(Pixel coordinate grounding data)
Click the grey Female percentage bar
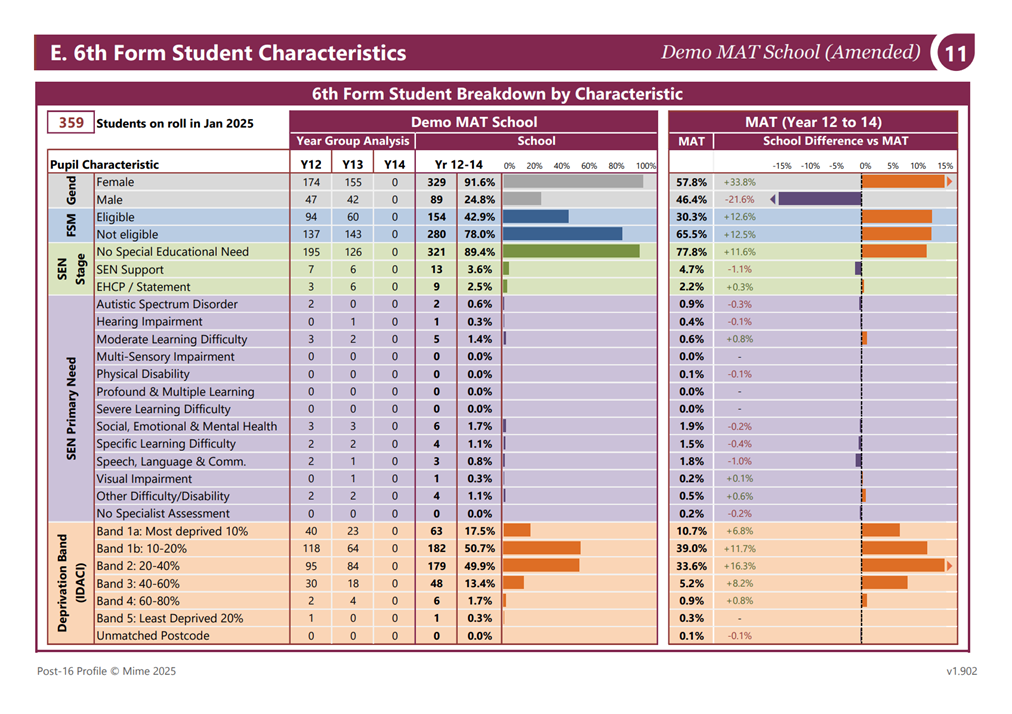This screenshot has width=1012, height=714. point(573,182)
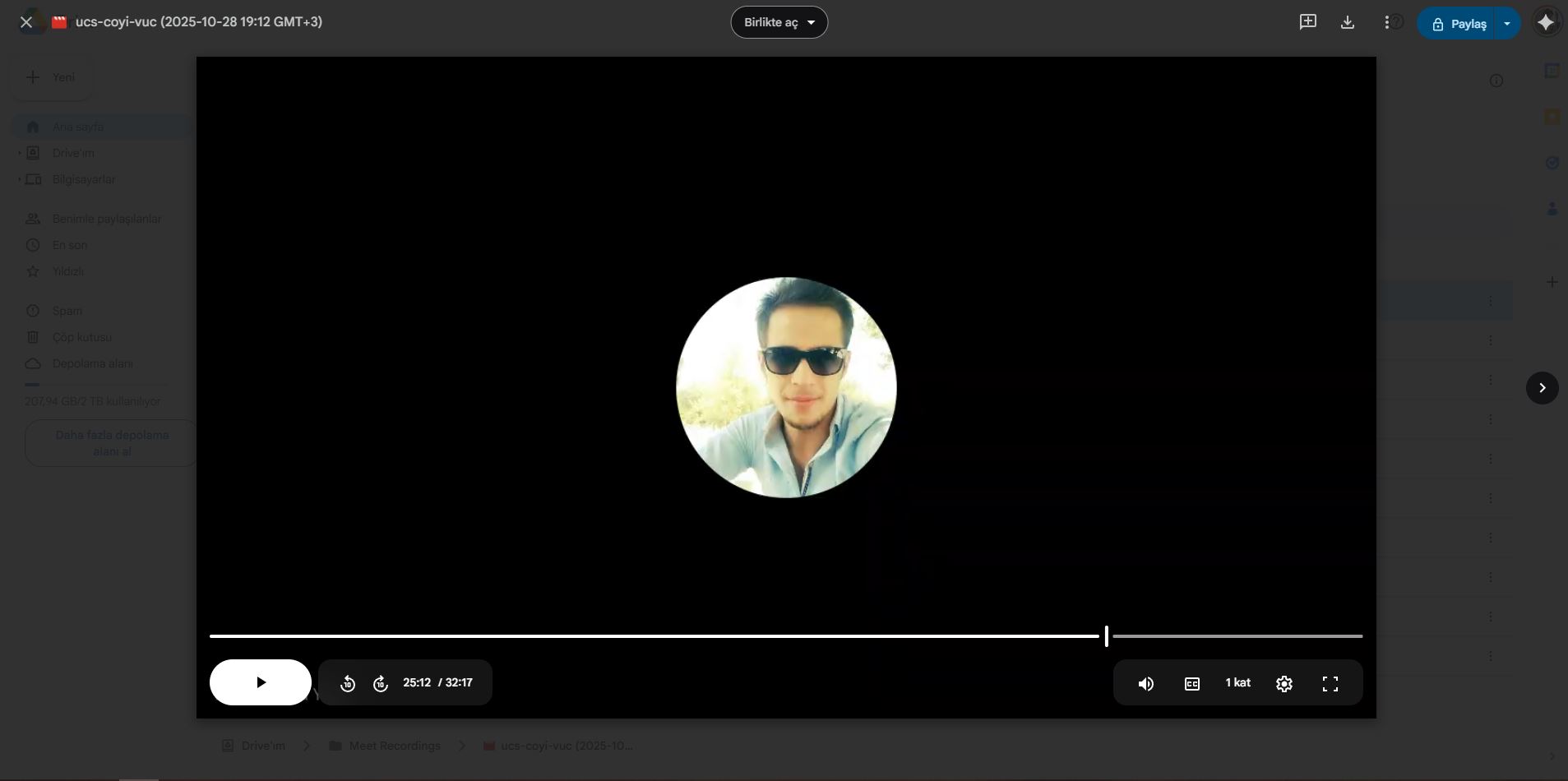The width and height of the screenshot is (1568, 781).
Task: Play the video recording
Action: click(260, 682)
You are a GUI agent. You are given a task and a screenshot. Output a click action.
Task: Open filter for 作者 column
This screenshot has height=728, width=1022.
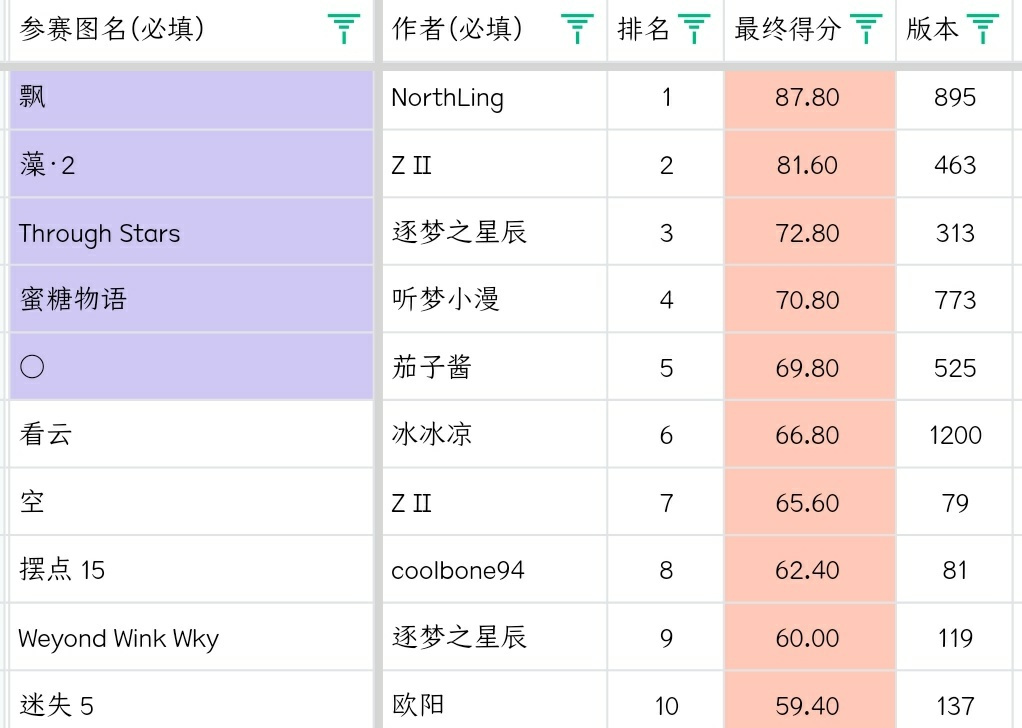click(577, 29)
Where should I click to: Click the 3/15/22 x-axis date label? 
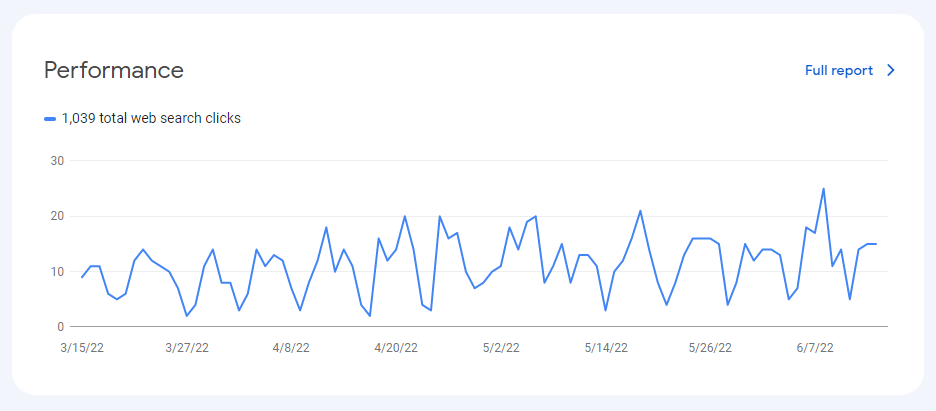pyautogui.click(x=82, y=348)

Action item
Transcribe the complete set of entries verbatim. No pictures belong in the copy.

Exercise solution
Click the grey Female percentage bar
This screenshot has width=1012, height=714. point(573,182)
The width and height of the screenshot is (1568, 781).
Task: Play the video recording
Action: click(260, 682)
You are a GUI agent. You are given a task and a screenshot. Output a click action.
Task: Open filter for 作者 column
This screenshot has height=728, width=1022.
click(577, 29)
Where should I click to: Click the 3/15/22 x-axis date label? 
pyautogui.click(x=82, y=348)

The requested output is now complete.